Amazing movie. I'm so glad Criterion Collection released this.

I heard this film was a bit controversial. The shock value in this film is not in the nudity however, but in the violence (abuse given by father, mother and brother). It seems so real. I have a hard time believing she didn't take those blows for the sake of cinema. Hah.

Also, is there not underlying incestuous connotations in the dinner scene? I love the father in the film, as much as an anti-hero he can be at times.

reply

There definitely was an incestuous connotation, it was actually pretty blantant. I agree that the scenes of violence were the more shocking ones, but it also got a little too over the top at times.

reply

OK, I saw this very late at night, so I may be blurry, but I do not think there was any question of incest. Sure, it was hinted at; but I don't think anything more than some innuendo happened between father and daughter. They had a close relationship but never talked about what was at stake. The marriage was not working out, so I agree you could argue that the father was starting to have feelings for his daughter. But he left when he realised this himself, and he returned once he (somehow) heard that she was getting married.
Basically, I think the father indeed had feelings for his daughter but he fled and hid behind a curtain of detachment.

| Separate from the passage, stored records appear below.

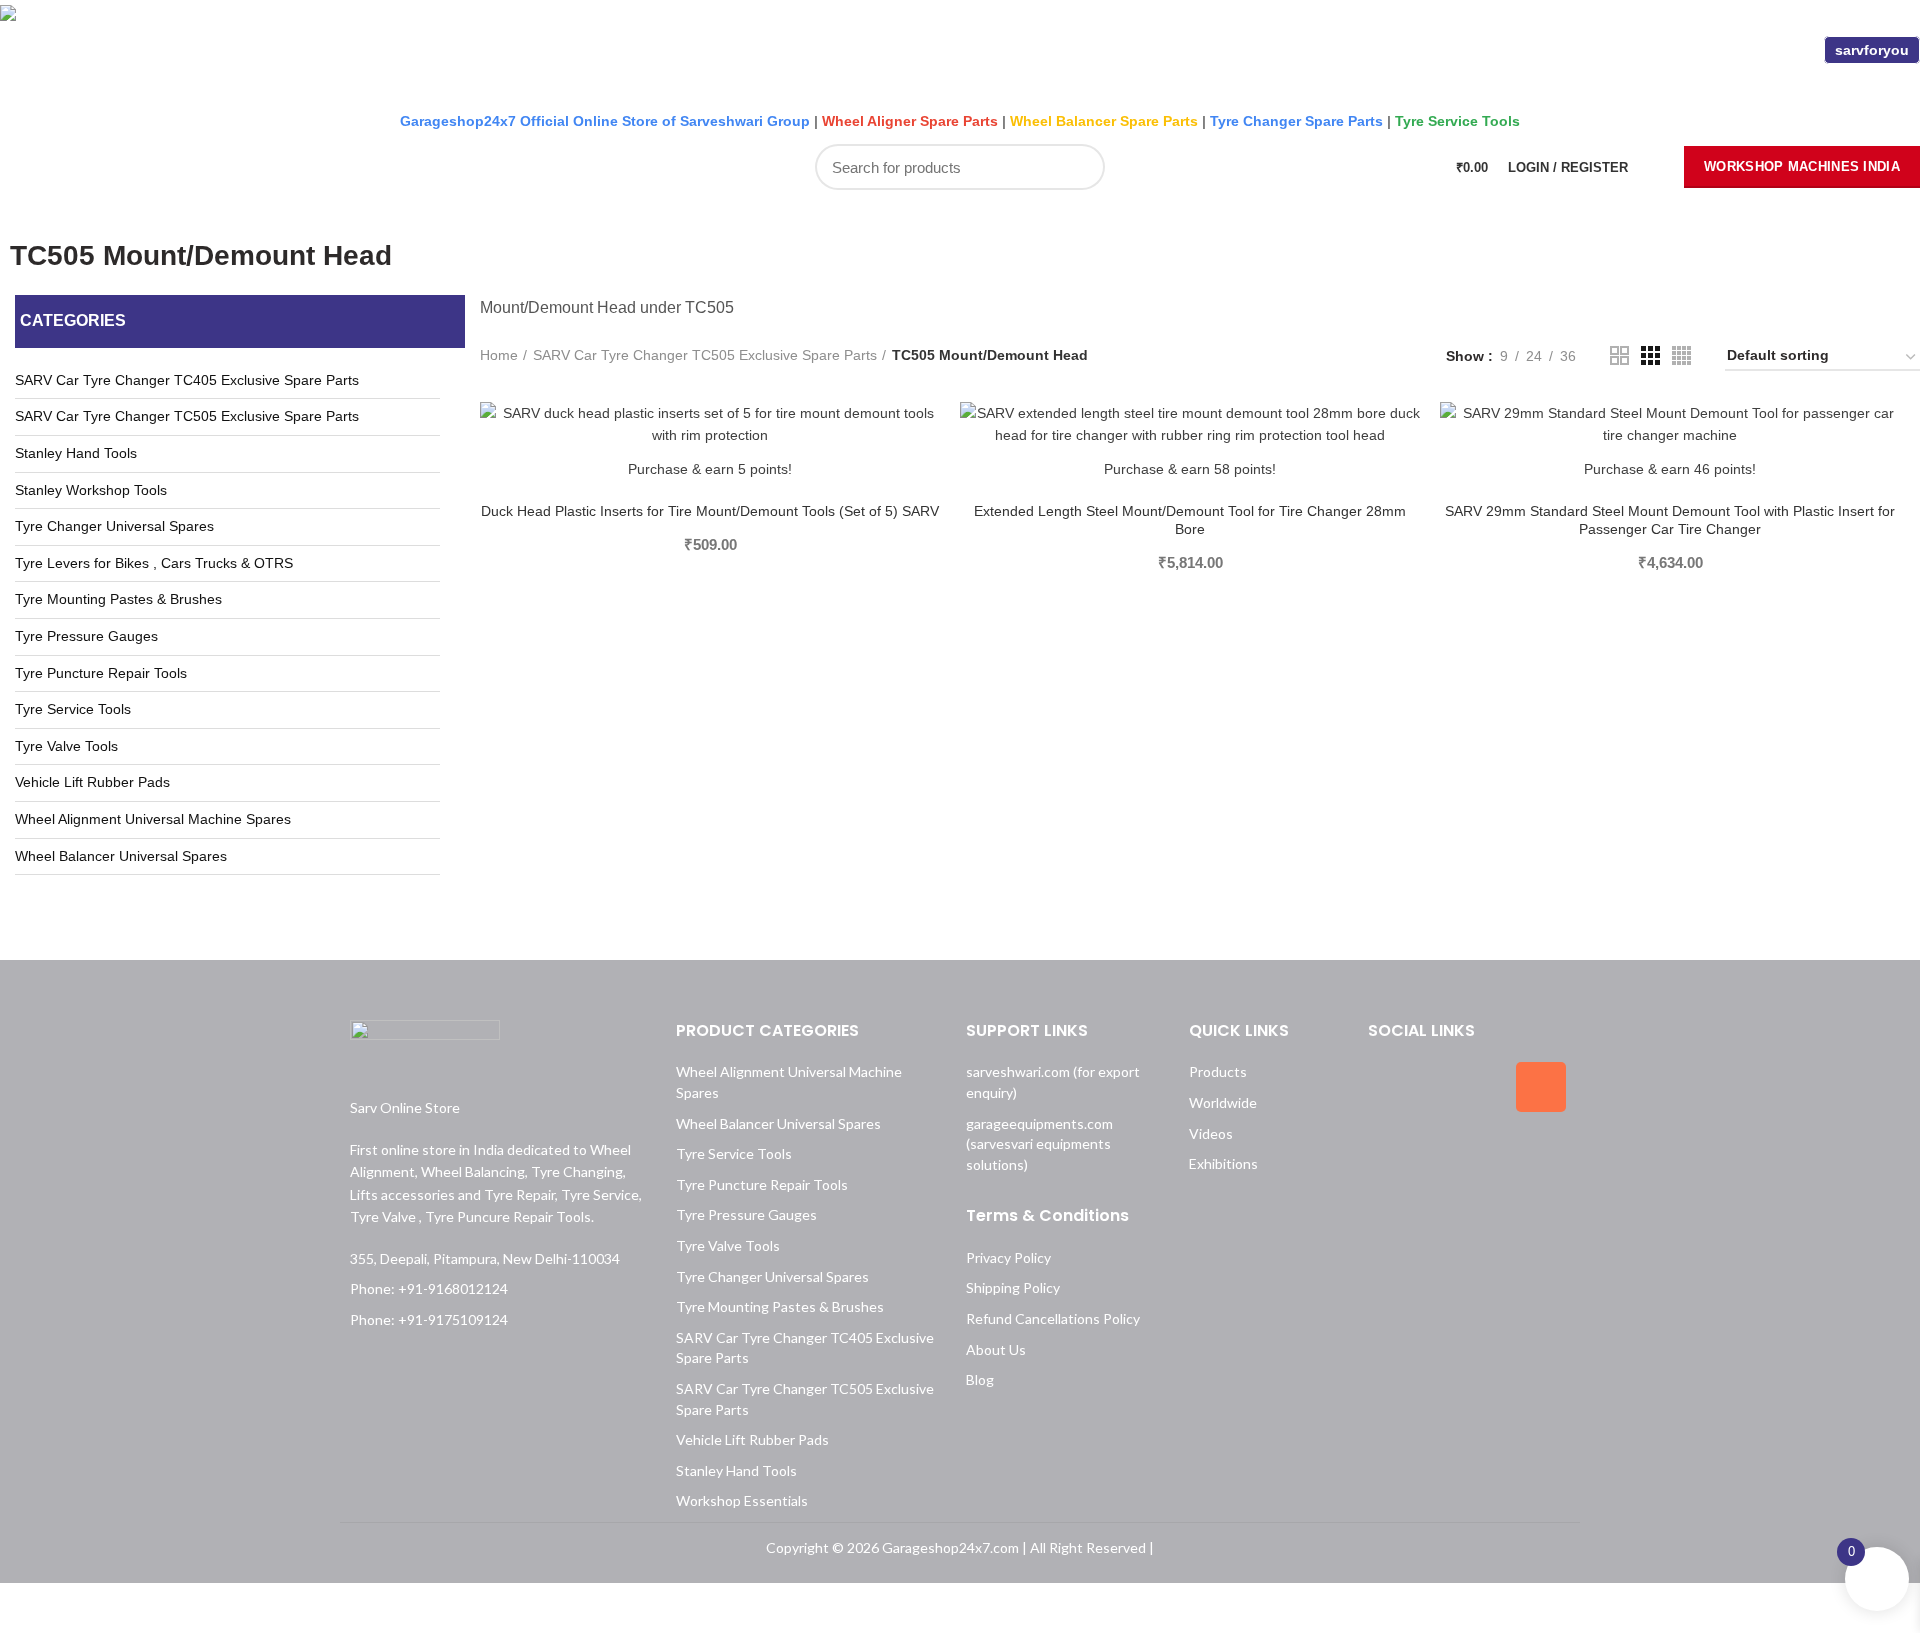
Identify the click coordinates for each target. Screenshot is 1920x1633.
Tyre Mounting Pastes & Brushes (118, 599)
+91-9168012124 (491, 54)
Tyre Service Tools (73, 709)
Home (499, 355)
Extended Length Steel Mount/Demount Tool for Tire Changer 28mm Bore (1190, 520)
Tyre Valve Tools (66, 746)
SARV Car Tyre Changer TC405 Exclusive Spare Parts (187, 380)
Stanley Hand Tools (76, 453)
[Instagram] (1541, 1087)
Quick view (925, 479)
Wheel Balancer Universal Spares (121, 856)
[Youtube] (1467, 1154)
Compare (925, 434)
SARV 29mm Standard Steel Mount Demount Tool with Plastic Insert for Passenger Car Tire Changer (1670, 520)
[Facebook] (1393, 1087)
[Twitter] (1467, 1087)
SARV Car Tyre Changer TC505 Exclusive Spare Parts (187, 416)
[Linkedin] (1393, 1154)
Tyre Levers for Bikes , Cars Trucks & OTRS (154, 563)
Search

The movie is interesting, but in my opinion, too much was wrapped up in the last 30 minutes, and I never really understood why she needed to get married in the first place.

reply

I actually found this movie to be really good. It's life.No bangs, no whistles just life. You've seen it before. You've heard it before. But yet you can't take you're eyes away. I'm not sure what draws me to it. It's not all that pretty. I've seen many girls go through the same things. So why does this movie captivate me? I think because I can see it from her perspecitive. I'm one of the guys and yeah I'm sensitive but looking at it through anothers eyes minute by minute...well the camera never leaves her and why should it? It is her life after all.

reply

Actually, a lot of the blows in this movie WERE taken for real - the director (who also played the father) wanted it as realistic as possible. He also cultivated the jealousy between the actresses playing the daughter and the mother so as to make it easier for them to play it on screen.

reply

<<the director (who also played the father) wanted it as realistic as possible.>>

that's funny, 'cause he wasn't the one taking the blows.
i think the routine violence toward the girl is partially a reference to a different time and a different culture.
but seeing her so casually struck in the face by the father, the mother and the brother was shocking.
and she forgave them so easily.
is it a little odd that that pattern of behavior seemingly did not repeat with her boyfriends/lovers/husband?

reply

I guess I am just one of the few who did not get any sort of sexual connotations between father and daughter. It, to me, was more about the drama of family life playing out, relationships, and the absence of relationships--more precisely the relationship of father and daughter and the absence of father--in the eyes of a teenage girl involved in the theater of life.

And I agree, the violence was unsettling. Much more than the nudity.

The film is far more complex than one would think and, I hate to be repetitive, check out the extras on the Criterion edition.

reply

I never thought about incest between father and daughter but definitely between brother and sister.




"The success of the horror genre has led to its downfall."
-Dario Argento

reply

"I never thought about incest between father and daughter but definitely between brother and sister. "

Same here, I thought the brother was a total creep. I think the film did a good job of portraying the weird stage Suzanne was going through, discovering sexuality and her father having to deal with that, but that's all as far as they go.

Oh, Adrian. Adrian always tells the truth.

reply

A middle-class familiy do unto each other, what they normally only do unto us.

Marlon, Claudia and Dimby the cats 1989-2005, 2007 and 2010.

reply

[deleted]

As others have noted, the violence was real including the slap the director takes when he returns home and interrupts the gathering. Suzanne's sexuality is presented as problematic in terms of promiscuity but by the end of the film she seems the most normal.

I never thought there was anything incestuous between father and daughter. I didn't think there was anything incestuous between brother and sister either although he comments on her beauty at the start of the film. The problems lie between mother and son and how these affect the son's sexuality; he marries but it's implied he's homosexual. Mother and son were entangled and this led to the brother's violence towards his sister. He's acting out his mother's rage on her daughter who is becoming beautiful at the time when her husband leaves her. I thought the work of a furrier was interesting in relation to all this.

What shocked me was Sandrine Bonnaire's nudity at such a tender age. I wonder how she felt being nude in front of the camera?

A bird sings and the mountain's silence deepens.